Les défis à relever pour le Striker

Malgré ces atouts, le Dacia Striker devra surmonter plusieurs obstacles pour s’imposer durablement. Le premier concerne la concurrence, notamment celle des SUV compacts comme le Toyota Corolla Touring Sports ou le Volkswagen Golf Variant, qui bénéficient d’une image plus premium. Ensuite, la question de la disponibilité des modèles en concession pourrait jouer en sa défaveur. Dacia, bien que dynamique sur le marché européen, ne dispose pas encore d’un réseau aussi dense que ses concurrents allemands ou français.
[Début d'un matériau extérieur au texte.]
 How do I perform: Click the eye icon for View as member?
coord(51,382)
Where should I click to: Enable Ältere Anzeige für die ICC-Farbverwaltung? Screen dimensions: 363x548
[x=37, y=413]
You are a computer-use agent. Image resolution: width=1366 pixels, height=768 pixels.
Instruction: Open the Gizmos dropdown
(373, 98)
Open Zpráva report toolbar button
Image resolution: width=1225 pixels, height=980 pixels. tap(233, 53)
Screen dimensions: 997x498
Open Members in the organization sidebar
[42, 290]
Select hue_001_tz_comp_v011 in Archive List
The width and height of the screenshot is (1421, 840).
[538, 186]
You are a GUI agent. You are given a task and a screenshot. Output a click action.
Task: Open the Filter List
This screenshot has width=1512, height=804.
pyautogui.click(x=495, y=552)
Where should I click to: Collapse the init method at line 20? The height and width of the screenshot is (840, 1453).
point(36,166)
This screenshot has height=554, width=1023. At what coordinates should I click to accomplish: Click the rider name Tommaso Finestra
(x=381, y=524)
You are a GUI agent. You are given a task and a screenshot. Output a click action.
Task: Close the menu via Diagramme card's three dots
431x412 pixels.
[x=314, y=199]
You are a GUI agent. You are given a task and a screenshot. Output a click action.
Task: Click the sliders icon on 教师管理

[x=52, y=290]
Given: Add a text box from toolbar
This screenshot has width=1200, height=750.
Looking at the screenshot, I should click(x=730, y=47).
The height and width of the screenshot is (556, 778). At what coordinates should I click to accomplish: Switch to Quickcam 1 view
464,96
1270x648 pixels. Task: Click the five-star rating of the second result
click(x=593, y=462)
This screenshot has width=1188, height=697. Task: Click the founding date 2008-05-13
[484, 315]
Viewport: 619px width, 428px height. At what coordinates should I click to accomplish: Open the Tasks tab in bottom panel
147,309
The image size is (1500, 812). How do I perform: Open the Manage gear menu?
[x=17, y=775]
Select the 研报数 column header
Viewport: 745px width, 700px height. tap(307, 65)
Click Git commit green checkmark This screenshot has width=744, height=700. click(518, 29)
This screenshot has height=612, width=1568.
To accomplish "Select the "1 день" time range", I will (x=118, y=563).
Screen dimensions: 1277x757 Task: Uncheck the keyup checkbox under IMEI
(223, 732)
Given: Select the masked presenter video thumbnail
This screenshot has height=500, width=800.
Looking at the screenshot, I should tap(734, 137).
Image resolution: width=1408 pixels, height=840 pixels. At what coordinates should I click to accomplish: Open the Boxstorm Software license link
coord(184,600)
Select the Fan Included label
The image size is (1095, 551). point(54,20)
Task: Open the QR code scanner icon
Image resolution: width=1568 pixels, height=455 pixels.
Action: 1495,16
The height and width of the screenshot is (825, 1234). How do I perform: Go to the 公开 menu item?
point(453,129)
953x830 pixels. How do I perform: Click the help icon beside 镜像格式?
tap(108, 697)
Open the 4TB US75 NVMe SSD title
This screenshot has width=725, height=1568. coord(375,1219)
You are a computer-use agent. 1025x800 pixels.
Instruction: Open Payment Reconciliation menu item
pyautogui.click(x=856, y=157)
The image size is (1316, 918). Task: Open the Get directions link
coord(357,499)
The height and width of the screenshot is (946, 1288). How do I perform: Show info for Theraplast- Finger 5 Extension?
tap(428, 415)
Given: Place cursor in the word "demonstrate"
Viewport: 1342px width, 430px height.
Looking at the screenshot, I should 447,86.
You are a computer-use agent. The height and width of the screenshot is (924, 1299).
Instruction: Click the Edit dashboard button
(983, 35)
Enfin, le succès du Striker dépendra aussi de sa capacité à répondre aux nouvelles normes environnementales. En 2026, les véhicules thermiques doivent respecter des seuils d’émissions de CO₂ de plus en plus stricts. Dacia a d’ores et déjà annoncé que le Striker serait disponible en version hybride rechargeable, une option qui pourrait séduire les acheteurs souhaitant réduire leur empreinte carbone sans passer à l’électrique pur.

Et maintenant ?

La commercialisation du Dacia Striker est prévue pour l’automne 2026, avec une première livraison des modèles commandés d’ici la fin de l’année. Les observateurs s’attendent à ce que les ventes prennent de l’ampleur en 2027, à condition que le constructeur parvienne à maintenir ses prix et à rassurer sur la fiabilité de ses motorisations. Une chose est sûre : si le break reprend des couleurs, c’est sur des modèles comme le Striker que reposera en grande partie ce renouveau.

Reste à voir si les consommateurs, habitués aux SUV, seront prêts à changer leurs habitudes. Une chose est certaine : le marché automobile n’a pas fini de nous surprendre.

D’après les informations disponibles, le Dacia Striker sera proposé en version hybride rechargeable dès son lancement, mais aucune annonce n’a été faite concernant une version 100 % électrique pour l’instant. La priorité de Dacia reste de proposer un modèle accessible, ce qui explique le maintien de motorisations thermiques et hybrides dans un premier temps.